_WHAT IS REQUIRED_: Starting at the top line and ending at the bottom one, repeat the entries exactly and drop every picture.

_LISTED ENTRIES_:
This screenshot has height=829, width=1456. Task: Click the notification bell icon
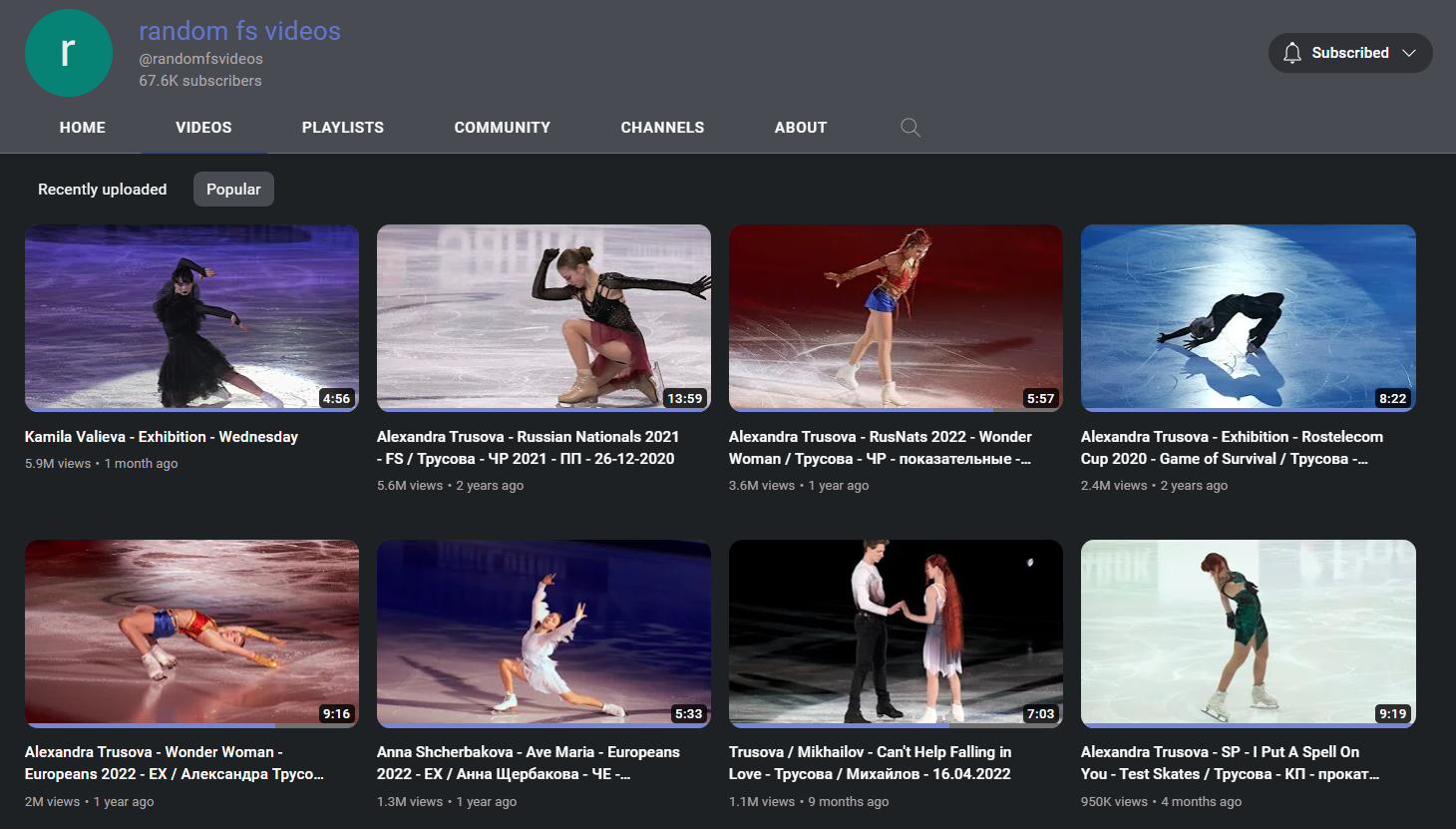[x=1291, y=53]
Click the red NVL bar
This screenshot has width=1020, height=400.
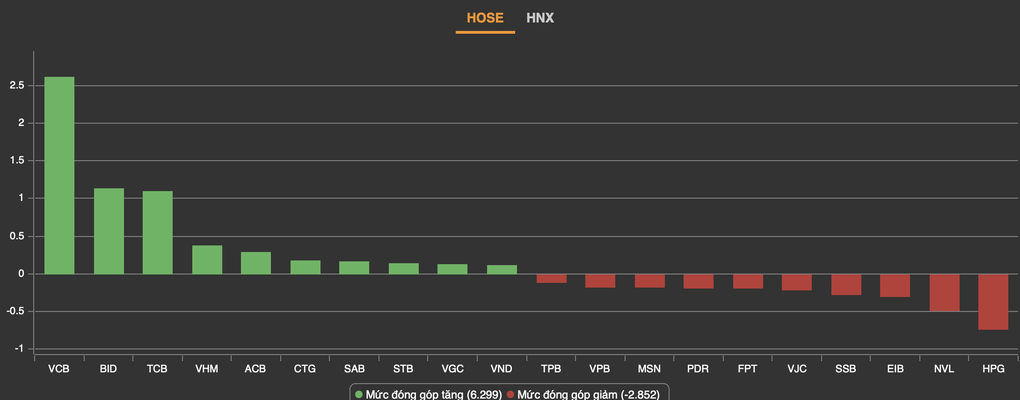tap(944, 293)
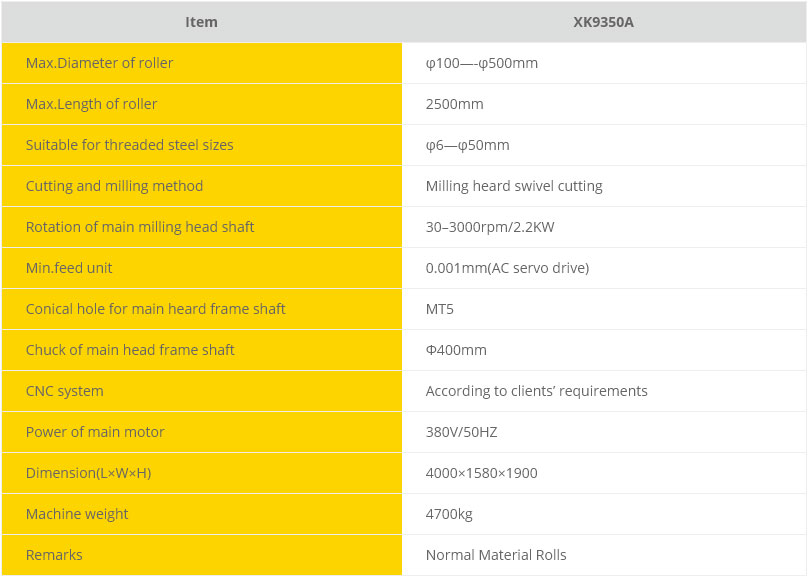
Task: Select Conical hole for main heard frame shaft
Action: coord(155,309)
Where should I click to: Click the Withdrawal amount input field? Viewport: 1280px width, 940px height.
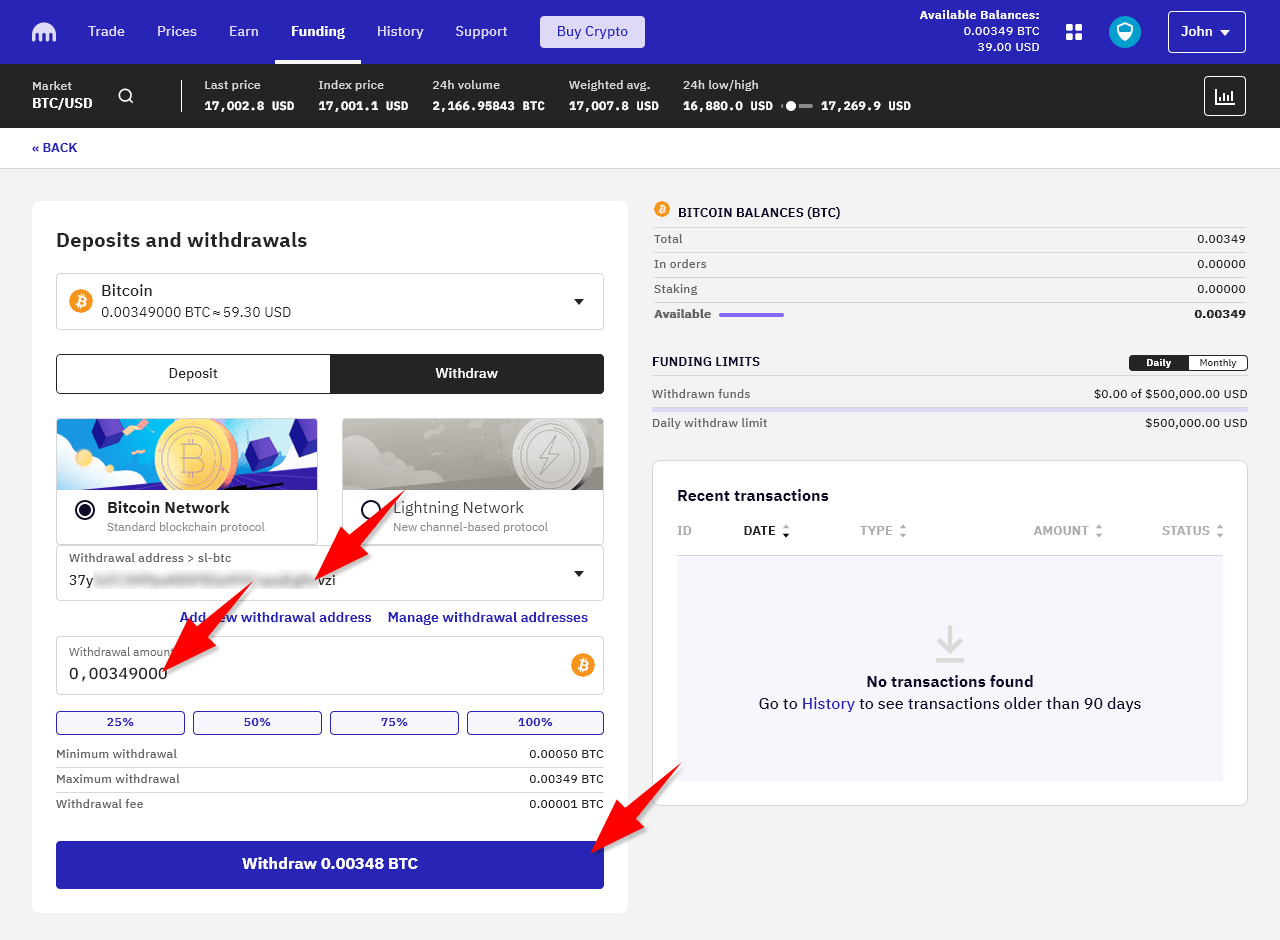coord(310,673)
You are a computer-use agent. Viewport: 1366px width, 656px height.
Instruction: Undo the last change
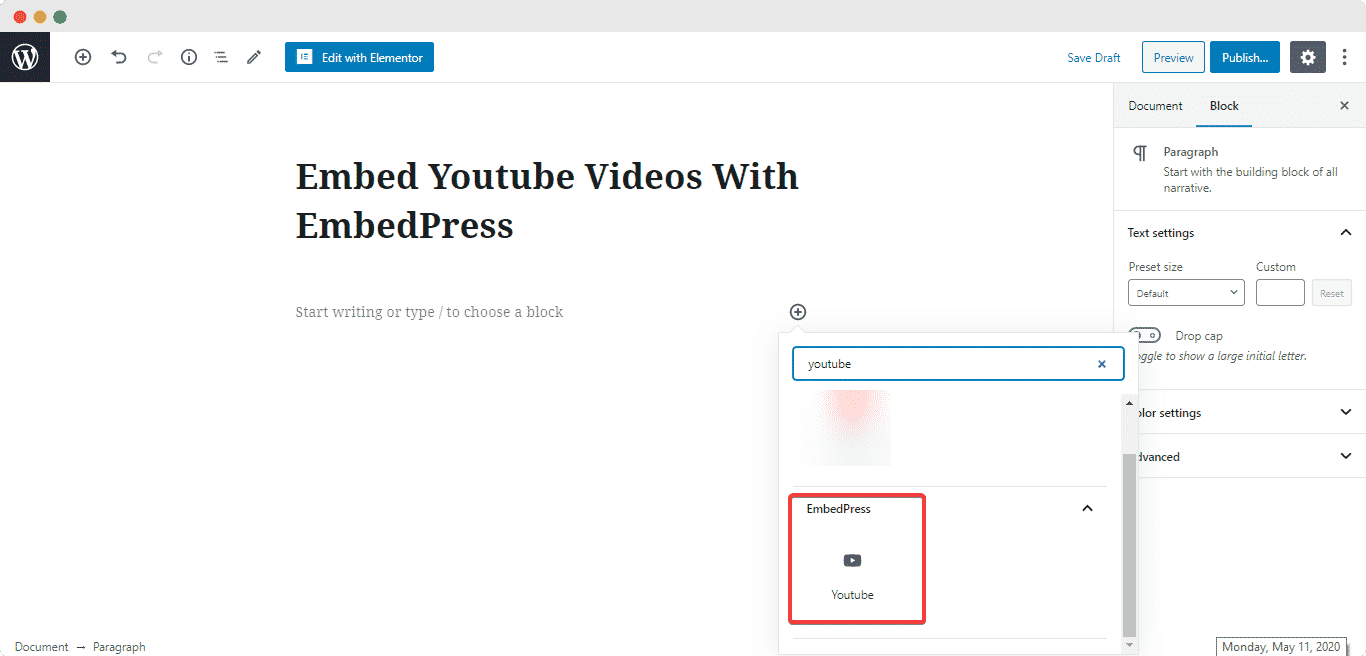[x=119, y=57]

_TASK SOLUTION_:
This screenshot has height=829, width=1456. Task: Click the notification bell icon
[x=1291, y=53]
Click the red NVL bar
This screenshot has width=1020, height=400.
tap(944, 293)
Task: Select Conical hole for main heard frame shaft
Action: coord(155,309)
Where should I click to: Click the Withdrawal amount input field? Viewport: 1280px width, 940px height.
coord(310,673)
You are a computer-use agent. Viewport: 1366px width, 656px height.
Instruction: Undo the last change
[x=119, y=57]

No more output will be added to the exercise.